**Problem**.
A complete answer includes every line below with the word "width".

**Task data**.
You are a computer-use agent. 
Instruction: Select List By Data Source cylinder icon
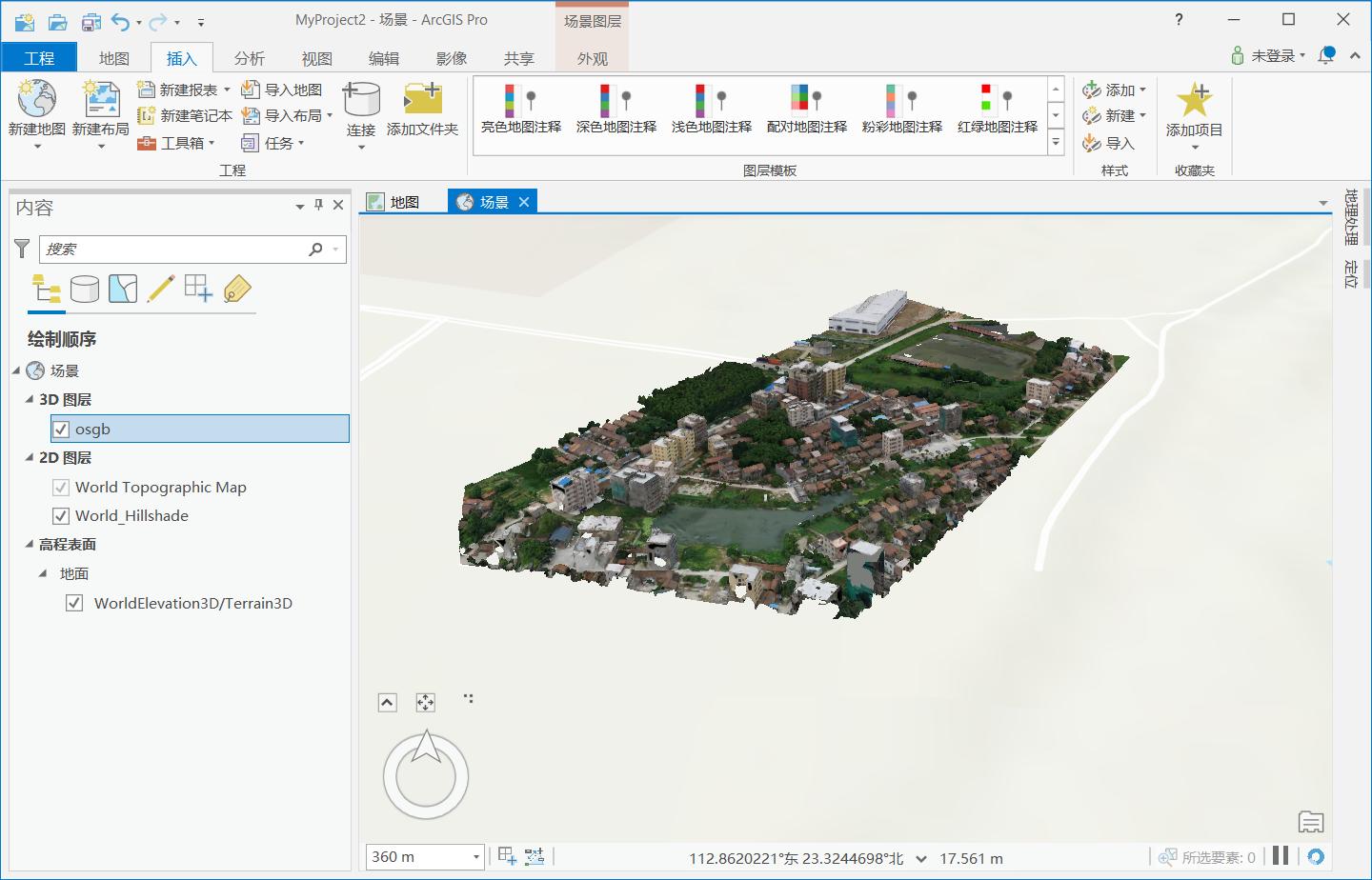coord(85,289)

==

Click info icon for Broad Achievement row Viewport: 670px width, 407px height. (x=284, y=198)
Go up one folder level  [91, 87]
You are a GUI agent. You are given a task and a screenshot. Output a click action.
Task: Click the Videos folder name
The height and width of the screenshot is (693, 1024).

**Written response**.
Click info icon for Broad Achievement row Viewport: 670px width, 407px height. (x=284, y=198)
The height and width of the screenshot is (693, 1024).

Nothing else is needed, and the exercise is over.